Second concern: we don’t sync up our calendars well in the ecosystem. This is something that needs to be resolved this year. Most of the big events are already on the calendar, but the smaller stuff tends to be overlooked. We also don’t interface well with adjacent ecosystems. Unless you specifically know someone elsewhere, you may have no idea what’s happening even 90 minutes away. I know that I said “no new projects” this year, but I’d love to consult with someone(s) who would make a Midwestern Entrepreneurial Calendar a reality. Also, if this calendar came to fruition, putting together a list of lodging for out-of-towners might drive up attendance at events throughout the Midwest, deepening the pool of people for Startup Weekends and other conferences.
If that calendar already exists, please point me to it. I’ll blast it out to everyone I know.
Third concern: tech talent is way too hard to find. Is this the cause behind the first concern above? Possibly. I know this is a problem with Cider Finder. The team and I have every skill except direct app development, which is way we are searching far and wide for a competent app developer. Many app developers I’ve talked to over the last year are so buried in work that they can’t take anything else on for the foreseeable future.

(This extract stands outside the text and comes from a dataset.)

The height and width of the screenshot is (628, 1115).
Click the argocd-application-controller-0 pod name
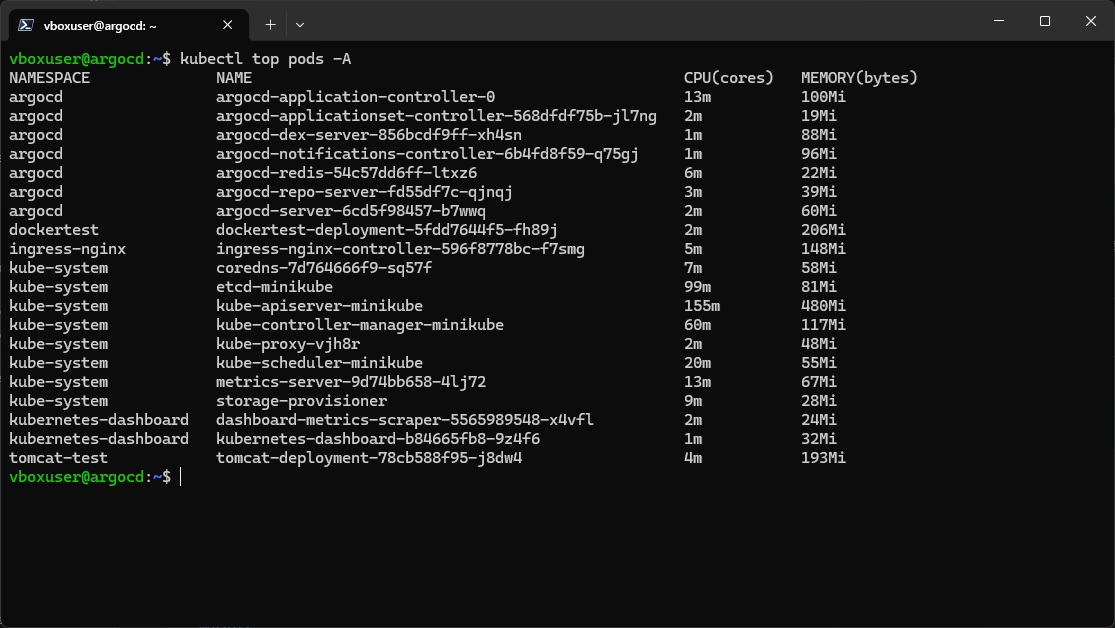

We don’t need more Web developers; we need app developers. Learning this skill should be a natural transition from Web development, but I personally haven’t had the time to do so – another bottleneck in the process. Are other Web developers considering switching over to mobile app development? Or, are we going to make the tools that can convert Web sites to mobile apps better? Let’s hope there are some major developments on this front in the next 12 months.
I don’t want to start 2018 on a glum note, but we have a lot of work to do this coming year. A lot of great things happened to me in 2017, but that may not have been the case for everyone. As we ring in the new year, use it as an opportunity to shed any negativity from the past year and take a deep breath. I hope many of you have had a chance to reflect on the past year and what you can do to start out 2018 on the right foot. The bitter arctic air mass we’ve been experiencing here in eastern Iowa over the past few days has afforded me the opportunity to cocoon myself and do some reading, thinking, and list-making for the coming year, and I feel like 2018 is going to be a great year!
To you and your family, a very happy new year! Let’s make 2018 a year to remember.